Nikolas Schreck (born ) is an American singer-songwriter, author and film-maker. Schreck founded the music and performance collective Radio Werewolf, and was the co-founder of the Abraxas Foundation. He was formerly a Satanist and affiliated with the Church of Satan and the Temple of Set, but later disavowed both and left the Church of Satan. He later became a Buddhist. He collaborated musically with his former wife, American singer and musician Zeena Schreck. He has written several books and directed the 1989 documentary Charles Manson Superstar.

==Career==
Nikolas Schreck is not his birth name; he changed his name in his 20s. Schreck means terror or fright in German. Schreck was the founder, frontman, and sole constant member of the Gothic band Radio Werewolf. He founded the band in 1984 in Los Angeles, California. As the group's lead singer he performed theatrical ritual performances, which were billed as "Rallies of the Radio Werewolf Youth Party". The band embraced initially ironic and tongue-in-cheek Nazi symbolism early in its life.

Check your understanding
- a) Can you turn the paragraph beginning "Nikolas Schreck (born" in the passage on Nikolas Schreck into a short list that keeps its main facts?
- b) Would you reproduce the passage on Nikolas Schreck word for word, starting with "Nikolas Schreck (born" and going on through "Charles Manson Superstar."?
- c) How might the passage on Nikolas Schreck go on? Write its continuation from the point where it stops.

Entries supplied
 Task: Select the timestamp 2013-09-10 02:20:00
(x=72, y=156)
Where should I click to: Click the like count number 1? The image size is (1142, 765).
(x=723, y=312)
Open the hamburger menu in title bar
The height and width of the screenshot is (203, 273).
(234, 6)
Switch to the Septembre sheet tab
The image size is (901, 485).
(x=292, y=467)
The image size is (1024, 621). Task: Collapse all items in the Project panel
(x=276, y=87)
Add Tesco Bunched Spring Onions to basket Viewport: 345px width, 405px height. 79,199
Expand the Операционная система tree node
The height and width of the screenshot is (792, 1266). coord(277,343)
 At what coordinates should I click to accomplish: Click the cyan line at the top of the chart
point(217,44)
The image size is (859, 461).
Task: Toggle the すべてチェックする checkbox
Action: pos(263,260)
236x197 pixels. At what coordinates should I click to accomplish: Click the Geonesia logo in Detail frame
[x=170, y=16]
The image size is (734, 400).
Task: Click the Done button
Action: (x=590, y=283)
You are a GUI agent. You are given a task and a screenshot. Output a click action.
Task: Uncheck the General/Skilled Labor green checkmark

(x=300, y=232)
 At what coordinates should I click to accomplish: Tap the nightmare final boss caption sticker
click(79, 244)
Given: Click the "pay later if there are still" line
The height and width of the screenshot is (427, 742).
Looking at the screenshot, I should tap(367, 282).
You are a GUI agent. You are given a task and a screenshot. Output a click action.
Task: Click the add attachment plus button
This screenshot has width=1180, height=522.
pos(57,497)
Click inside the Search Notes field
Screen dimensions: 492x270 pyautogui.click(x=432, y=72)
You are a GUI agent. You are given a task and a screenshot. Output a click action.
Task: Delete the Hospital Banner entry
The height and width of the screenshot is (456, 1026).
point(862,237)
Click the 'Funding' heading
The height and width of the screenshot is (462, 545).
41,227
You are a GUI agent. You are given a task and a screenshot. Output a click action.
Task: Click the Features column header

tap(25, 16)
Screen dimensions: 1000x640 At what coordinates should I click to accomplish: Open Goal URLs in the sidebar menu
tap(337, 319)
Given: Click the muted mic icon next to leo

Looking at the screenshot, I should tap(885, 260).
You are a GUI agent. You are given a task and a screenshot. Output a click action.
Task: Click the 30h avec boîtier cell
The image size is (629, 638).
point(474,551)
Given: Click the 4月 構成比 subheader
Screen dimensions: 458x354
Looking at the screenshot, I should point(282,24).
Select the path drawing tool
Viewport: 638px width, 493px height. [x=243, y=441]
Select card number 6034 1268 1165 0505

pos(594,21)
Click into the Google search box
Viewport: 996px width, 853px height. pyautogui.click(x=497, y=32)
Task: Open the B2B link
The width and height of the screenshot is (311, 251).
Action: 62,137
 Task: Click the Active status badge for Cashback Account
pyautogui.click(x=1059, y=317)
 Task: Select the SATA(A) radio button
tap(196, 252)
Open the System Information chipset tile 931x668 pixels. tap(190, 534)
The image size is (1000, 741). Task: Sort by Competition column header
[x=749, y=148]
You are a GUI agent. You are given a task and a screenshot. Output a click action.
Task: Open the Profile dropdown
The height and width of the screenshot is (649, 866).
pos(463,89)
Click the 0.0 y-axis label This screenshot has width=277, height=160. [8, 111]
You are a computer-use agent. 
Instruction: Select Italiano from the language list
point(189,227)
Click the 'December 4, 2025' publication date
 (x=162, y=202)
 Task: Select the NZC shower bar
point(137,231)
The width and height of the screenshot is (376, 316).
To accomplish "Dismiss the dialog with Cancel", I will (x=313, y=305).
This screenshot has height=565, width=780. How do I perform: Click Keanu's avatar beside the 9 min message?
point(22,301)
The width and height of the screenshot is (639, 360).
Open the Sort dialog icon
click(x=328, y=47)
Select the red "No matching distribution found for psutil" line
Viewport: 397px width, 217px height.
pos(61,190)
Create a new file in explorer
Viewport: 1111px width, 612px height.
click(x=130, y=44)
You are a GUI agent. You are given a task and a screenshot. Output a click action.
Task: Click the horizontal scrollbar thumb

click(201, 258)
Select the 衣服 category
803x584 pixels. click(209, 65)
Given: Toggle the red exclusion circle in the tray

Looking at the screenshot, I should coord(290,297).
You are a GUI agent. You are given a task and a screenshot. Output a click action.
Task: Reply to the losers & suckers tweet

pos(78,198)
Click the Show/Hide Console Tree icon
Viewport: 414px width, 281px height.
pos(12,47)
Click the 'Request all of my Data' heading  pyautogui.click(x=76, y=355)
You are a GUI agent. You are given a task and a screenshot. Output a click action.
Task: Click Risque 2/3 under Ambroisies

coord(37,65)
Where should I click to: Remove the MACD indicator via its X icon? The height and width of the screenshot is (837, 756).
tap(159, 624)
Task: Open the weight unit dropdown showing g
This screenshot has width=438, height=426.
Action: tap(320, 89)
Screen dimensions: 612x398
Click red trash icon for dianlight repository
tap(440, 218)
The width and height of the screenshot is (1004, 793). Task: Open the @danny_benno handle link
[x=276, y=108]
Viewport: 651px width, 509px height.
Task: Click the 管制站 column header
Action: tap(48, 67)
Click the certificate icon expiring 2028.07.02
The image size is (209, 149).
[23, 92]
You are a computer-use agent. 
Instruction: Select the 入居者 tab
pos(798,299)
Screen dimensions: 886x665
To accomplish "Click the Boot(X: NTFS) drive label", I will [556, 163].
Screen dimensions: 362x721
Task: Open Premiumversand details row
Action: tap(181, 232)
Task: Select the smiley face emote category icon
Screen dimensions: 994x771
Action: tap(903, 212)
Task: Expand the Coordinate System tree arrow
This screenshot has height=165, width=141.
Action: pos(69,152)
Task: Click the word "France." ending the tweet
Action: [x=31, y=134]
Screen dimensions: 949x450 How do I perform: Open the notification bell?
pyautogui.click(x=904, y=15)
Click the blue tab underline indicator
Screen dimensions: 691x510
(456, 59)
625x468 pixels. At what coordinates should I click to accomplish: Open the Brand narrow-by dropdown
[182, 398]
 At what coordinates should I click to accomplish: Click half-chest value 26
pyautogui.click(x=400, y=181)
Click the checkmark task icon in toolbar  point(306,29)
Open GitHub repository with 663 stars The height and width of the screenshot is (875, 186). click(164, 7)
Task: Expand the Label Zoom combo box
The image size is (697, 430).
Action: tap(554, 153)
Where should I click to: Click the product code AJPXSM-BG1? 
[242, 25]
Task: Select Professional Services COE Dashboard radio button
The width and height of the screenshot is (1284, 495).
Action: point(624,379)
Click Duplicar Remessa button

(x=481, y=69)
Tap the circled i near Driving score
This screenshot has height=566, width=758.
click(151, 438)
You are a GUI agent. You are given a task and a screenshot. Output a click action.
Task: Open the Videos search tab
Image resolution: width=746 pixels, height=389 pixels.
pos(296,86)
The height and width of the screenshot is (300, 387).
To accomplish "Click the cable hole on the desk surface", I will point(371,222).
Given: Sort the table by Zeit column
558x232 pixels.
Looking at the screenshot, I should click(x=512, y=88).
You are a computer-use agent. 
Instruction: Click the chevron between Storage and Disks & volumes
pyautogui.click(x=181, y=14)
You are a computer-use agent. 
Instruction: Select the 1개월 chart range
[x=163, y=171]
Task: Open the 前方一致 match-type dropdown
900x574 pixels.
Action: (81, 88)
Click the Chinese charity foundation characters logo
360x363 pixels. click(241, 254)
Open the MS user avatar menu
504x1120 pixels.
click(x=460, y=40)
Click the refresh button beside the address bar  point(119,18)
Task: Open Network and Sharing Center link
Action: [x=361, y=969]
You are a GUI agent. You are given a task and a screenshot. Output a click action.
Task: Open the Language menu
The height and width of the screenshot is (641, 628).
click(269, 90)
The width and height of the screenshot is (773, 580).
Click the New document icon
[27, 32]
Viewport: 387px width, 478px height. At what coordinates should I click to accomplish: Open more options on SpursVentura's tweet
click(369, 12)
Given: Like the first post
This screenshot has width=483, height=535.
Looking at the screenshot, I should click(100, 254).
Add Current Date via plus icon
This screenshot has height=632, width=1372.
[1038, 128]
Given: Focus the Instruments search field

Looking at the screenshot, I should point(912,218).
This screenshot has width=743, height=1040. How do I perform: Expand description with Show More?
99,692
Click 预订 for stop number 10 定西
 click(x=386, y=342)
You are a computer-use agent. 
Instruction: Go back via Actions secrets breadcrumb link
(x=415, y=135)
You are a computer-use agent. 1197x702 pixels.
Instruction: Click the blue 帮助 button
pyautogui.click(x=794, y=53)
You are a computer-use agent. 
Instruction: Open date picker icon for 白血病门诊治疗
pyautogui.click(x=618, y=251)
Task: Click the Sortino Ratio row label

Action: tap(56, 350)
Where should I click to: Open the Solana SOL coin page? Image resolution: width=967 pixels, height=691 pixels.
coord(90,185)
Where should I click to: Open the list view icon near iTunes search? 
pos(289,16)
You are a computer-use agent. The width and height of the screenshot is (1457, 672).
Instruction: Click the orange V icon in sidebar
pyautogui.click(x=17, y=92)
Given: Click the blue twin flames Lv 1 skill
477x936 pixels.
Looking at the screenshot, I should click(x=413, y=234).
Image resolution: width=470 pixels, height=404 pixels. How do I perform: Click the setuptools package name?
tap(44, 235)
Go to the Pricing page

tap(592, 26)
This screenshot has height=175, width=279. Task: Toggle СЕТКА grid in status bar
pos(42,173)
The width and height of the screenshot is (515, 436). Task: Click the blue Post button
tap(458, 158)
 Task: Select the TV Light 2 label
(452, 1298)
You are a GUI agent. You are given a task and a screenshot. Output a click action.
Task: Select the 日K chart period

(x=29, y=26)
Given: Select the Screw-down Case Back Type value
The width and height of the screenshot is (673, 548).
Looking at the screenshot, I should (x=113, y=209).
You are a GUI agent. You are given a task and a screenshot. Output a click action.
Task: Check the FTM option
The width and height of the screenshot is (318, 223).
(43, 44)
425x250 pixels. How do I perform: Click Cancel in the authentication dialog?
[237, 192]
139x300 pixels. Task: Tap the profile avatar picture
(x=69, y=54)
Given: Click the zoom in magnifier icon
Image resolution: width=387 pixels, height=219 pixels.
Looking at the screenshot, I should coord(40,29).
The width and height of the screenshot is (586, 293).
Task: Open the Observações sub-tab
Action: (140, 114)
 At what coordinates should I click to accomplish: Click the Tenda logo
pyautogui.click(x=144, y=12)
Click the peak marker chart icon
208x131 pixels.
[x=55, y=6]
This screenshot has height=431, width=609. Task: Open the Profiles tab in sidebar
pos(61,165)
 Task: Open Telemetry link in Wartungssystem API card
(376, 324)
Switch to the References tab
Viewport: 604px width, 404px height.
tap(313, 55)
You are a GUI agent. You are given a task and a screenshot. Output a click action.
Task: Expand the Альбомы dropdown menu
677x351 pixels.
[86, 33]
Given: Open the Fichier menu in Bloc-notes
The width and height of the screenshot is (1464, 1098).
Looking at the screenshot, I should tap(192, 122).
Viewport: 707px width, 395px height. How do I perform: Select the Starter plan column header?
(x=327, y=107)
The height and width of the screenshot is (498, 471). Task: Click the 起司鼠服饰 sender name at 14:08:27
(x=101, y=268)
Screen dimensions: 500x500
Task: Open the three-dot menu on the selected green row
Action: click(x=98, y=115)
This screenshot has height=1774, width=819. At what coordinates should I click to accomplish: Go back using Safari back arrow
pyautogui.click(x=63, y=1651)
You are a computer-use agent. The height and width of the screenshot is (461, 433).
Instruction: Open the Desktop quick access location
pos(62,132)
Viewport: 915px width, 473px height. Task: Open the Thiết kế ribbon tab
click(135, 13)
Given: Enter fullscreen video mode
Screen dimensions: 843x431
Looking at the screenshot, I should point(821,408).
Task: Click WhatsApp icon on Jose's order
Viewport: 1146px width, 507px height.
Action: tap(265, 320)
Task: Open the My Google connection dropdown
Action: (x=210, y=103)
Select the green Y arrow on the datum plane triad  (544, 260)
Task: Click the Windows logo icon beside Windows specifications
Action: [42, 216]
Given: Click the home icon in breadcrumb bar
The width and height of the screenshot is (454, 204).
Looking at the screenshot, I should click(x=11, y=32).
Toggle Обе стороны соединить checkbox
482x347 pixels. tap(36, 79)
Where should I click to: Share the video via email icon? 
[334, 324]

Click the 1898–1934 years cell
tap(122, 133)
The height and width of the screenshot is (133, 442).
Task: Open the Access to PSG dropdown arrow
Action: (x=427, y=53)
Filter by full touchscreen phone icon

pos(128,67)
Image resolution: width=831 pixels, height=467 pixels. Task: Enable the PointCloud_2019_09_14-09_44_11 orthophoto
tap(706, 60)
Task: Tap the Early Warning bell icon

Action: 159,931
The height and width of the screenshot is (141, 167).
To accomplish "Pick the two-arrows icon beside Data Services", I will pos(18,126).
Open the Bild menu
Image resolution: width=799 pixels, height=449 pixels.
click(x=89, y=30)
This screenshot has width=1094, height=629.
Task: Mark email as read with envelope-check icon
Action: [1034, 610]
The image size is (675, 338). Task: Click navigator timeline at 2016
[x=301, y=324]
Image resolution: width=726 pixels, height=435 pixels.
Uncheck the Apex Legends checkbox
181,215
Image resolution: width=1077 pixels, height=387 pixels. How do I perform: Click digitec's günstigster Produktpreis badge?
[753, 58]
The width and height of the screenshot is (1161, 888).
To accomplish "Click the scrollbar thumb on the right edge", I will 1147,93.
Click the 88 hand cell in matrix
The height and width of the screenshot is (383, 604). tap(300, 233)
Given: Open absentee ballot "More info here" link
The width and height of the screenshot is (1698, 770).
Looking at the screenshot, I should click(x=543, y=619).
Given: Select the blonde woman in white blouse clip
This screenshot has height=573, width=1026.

Responses by item number
- a)
- American singer-songwriter, author and film-maker
- Founded the music and performance collective Radio Werewolf
- Co-founded the Abraxas Foundation
- Formerly a Satanist affiliated with the Church of Satan and the Temple of Set, but later disavowed both and left the Church of Satan
- Later became a Buddhist
- Collaborated musically with his former wife, American singer and musician Zeena Schreck
- Has written several books
- Directed the 1989 documentary Charles Manson Superstar

- b)
Nikolas Schreck (born ) is an American singer-songwriter, author and film-maker. Schreck founded the music and performance collective Radio Werewolf, and was the co-founder of the Abraxas Foundation. He was formerly a Satanist and affiliated with the Church of Satan and the Temple of Set, but later disavowed both and left the Church of Satan. He later became a Buddhist. He collaborated musically with his former wife, American singer and musician Zeena Schreck. He has written several books and directed the 1989 documentary Charles Manson Superstar.

- c)
Schreck was a practitioner of black magic and founded The Werewolf Order. He later connected the Order to the Church of Satan and co-led it with his wife Zeena. He worked in the late 1980s with Church of Satan founder Anton LaVey (Zeena's father), publicly speaking in support for the Church.

Schreck was part of the Abraxas Foundation, a collective made up of Schreck, Boyd Rice, Adam Parfrey, and Michael J. Moynihan. The Abraxas Foundation, which began in 1987 and which Schreck declared himself a co-funder, described itself as "an occult-fascist think tank" and focused on social darwinist philosophy. Schreck described it as "sort of a Thule Society for the '90s." In San Francisco in August 1987, Schreck's right ear was cut off. According to Boyd Rice and another associate of Schreck, this came after Schreck had passed out pro-AIDS leaflets in an area where gay sex workers were common. In retaliation, a gang of "gay leatherboys" chased him and cut his ear off.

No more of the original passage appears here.